• [Task prompt]
Determine how many lines of the records include "agent", and answer with the number alone.

:: Study material ::

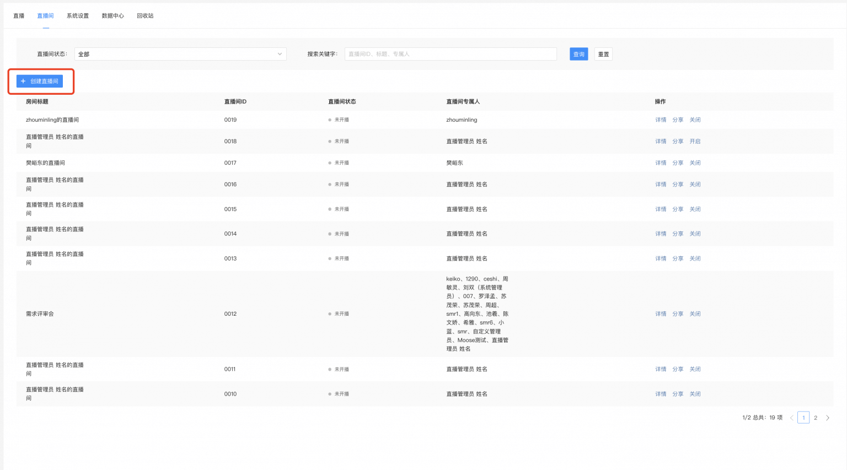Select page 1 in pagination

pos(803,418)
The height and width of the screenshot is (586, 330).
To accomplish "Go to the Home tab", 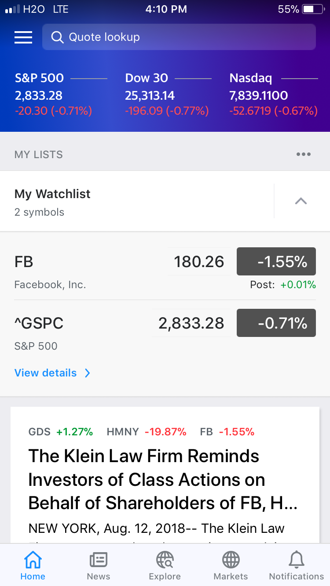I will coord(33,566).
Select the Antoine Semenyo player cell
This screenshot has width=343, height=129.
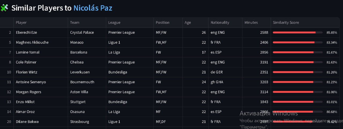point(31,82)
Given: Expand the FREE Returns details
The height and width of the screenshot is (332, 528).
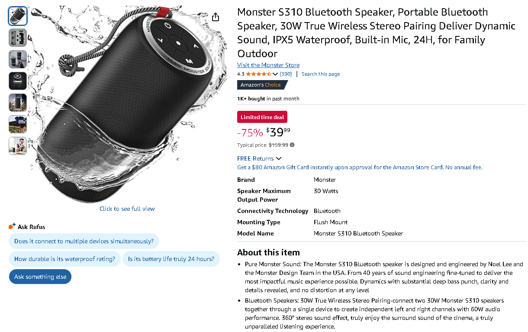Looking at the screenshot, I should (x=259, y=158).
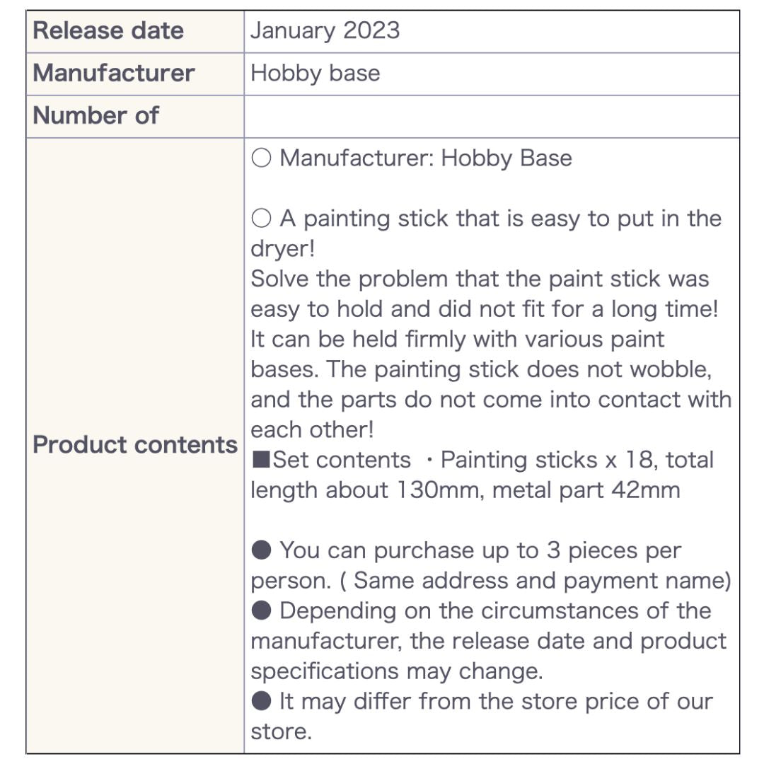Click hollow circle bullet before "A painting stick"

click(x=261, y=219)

:::
:: Study material ::

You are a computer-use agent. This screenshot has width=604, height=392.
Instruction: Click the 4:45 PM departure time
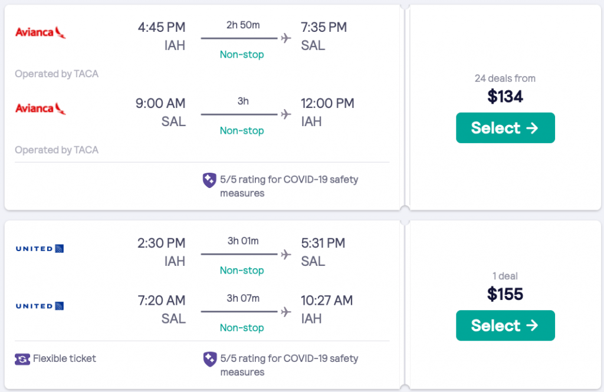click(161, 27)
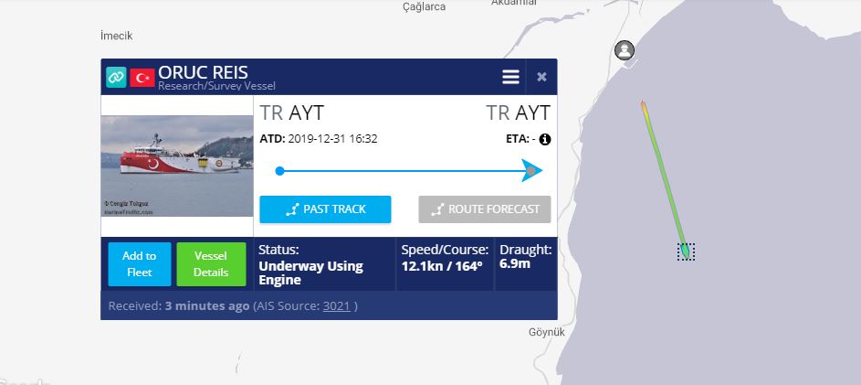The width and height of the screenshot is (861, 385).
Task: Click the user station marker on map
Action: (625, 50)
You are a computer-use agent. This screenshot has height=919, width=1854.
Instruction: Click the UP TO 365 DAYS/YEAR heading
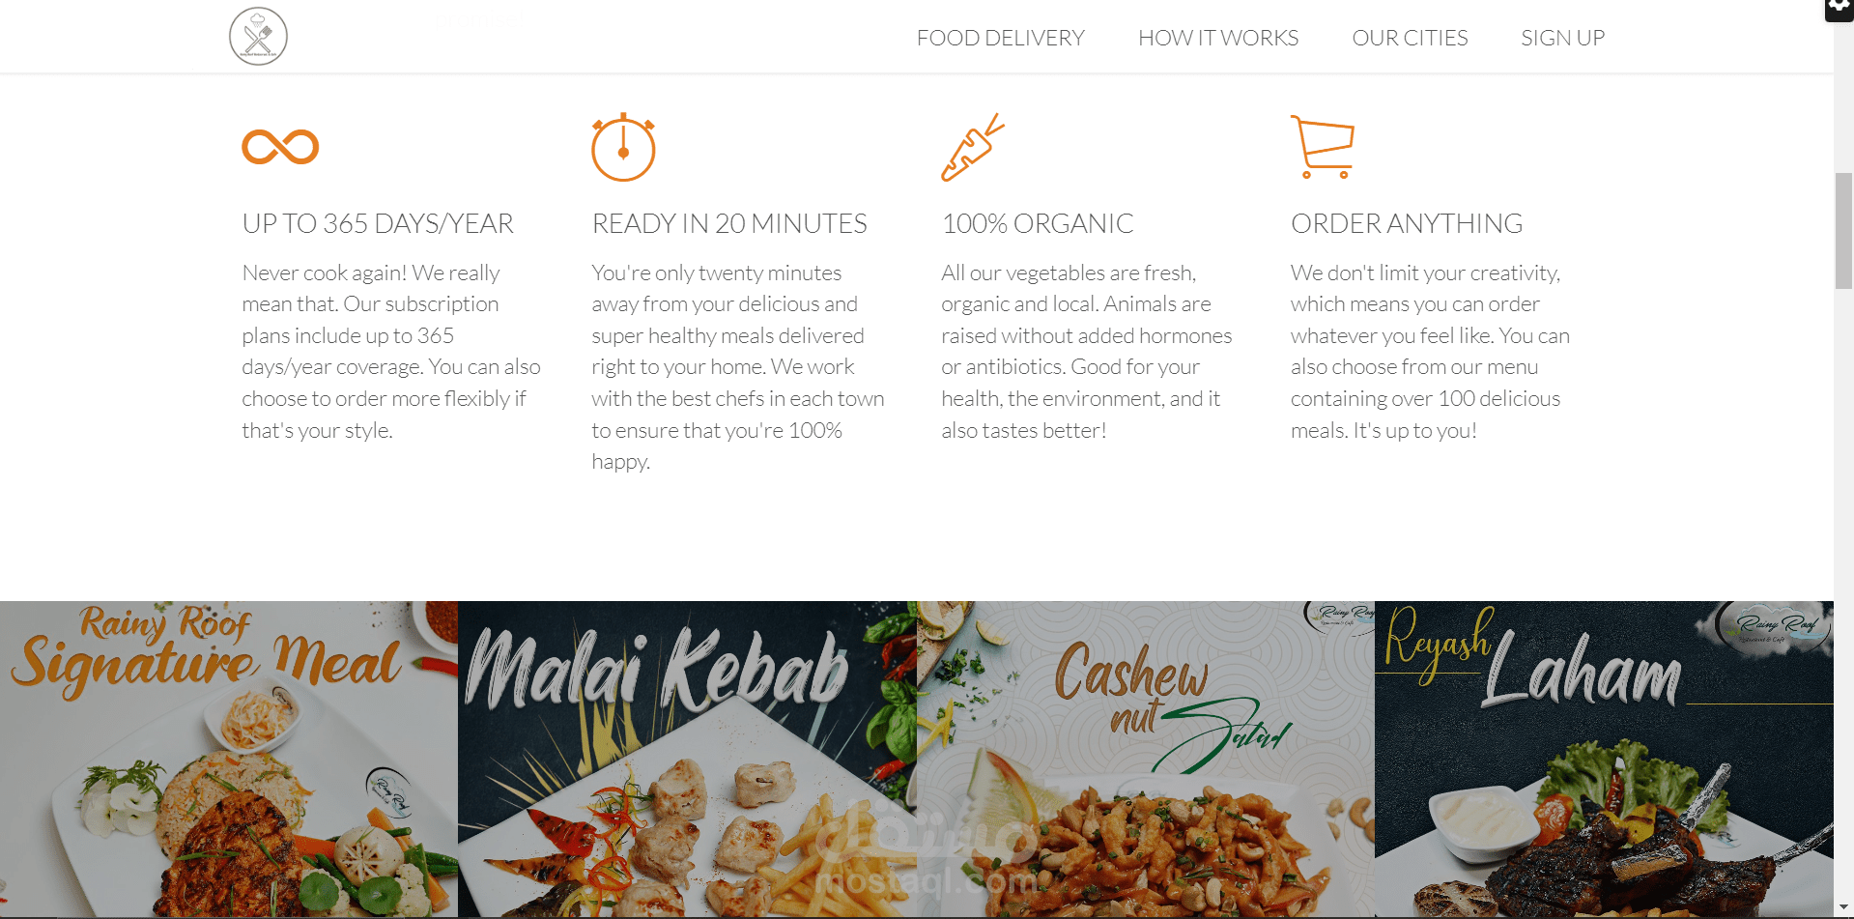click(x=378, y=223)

:::
:: Study material ::

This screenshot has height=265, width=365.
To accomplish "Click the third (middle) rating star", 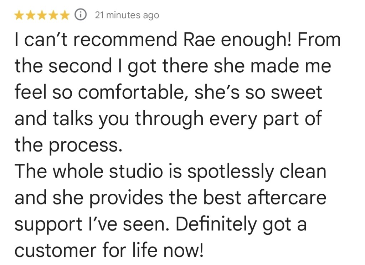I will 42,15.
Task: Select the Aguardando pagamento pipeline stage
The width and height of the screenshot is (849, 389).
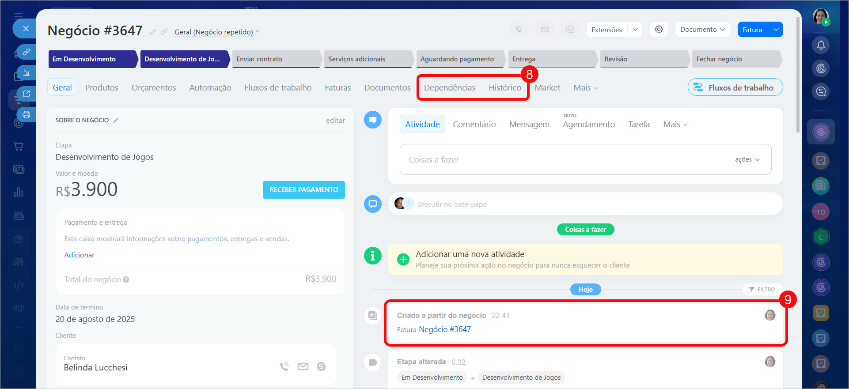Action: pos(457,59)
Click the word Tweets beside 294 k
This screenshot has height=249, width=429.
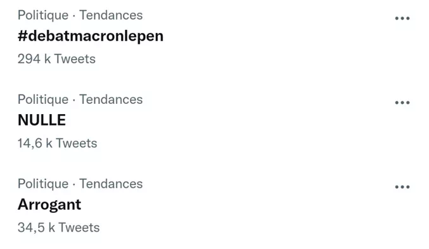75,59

:::

• [Result of the task]
2